The specific activity and recovery of COMT activity in the presence and absence of DTT and cysteine (12 h) was now analyzed: DTT (ranging from 50 to 100 mM) has shown to be more effective to maintain hSCOMT activity than cysteine that requires higher concentrations (between 200 and 350 mM) to achieve similar results (Figure 1B). Nevertheless, the coulometric peak exhibited by 100 mM DTT masks the MN peak due to peak drag (Figure 3).
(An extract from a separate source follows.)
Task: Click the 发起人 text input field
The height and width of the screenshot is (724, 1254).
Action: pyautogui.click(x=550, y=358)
Therefore, we decided to exclude the use of DTT in further stabilization studies investing in the use of cysteine that has a similar action, not compromising an MN accurate quantification in more complex samples.
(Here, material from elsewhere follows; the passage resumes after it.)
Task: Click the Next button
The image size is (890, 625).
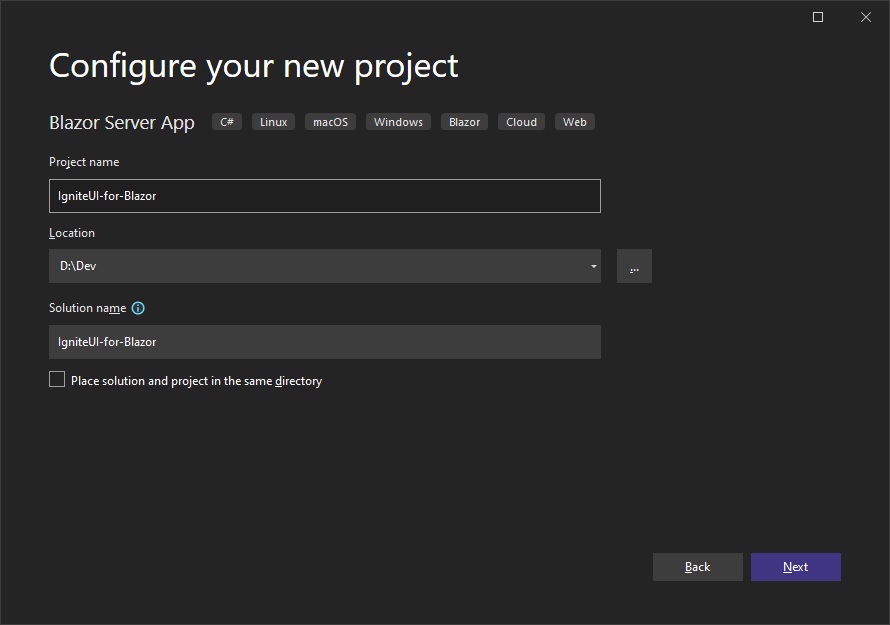Action: (795, 567)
It is important to note that, despite the interference with the MN assessment, the presence of lower concentrations of DTT is important in the initial phase of the bioprocess, namely, in the lysis buffer: complete DTT removal led to a severe decrease in the initial hSCOMT biological activity. As a partially denatured and inactive hSCOMT sample hardly can be restored into a highly biological active state, we decided to preserve the DTT in the initial lysis buffer, reducing its concentration to 10 mM. In fact, at these lower concentrations, DTT was shown to not interfere with the MN peak (data not shown).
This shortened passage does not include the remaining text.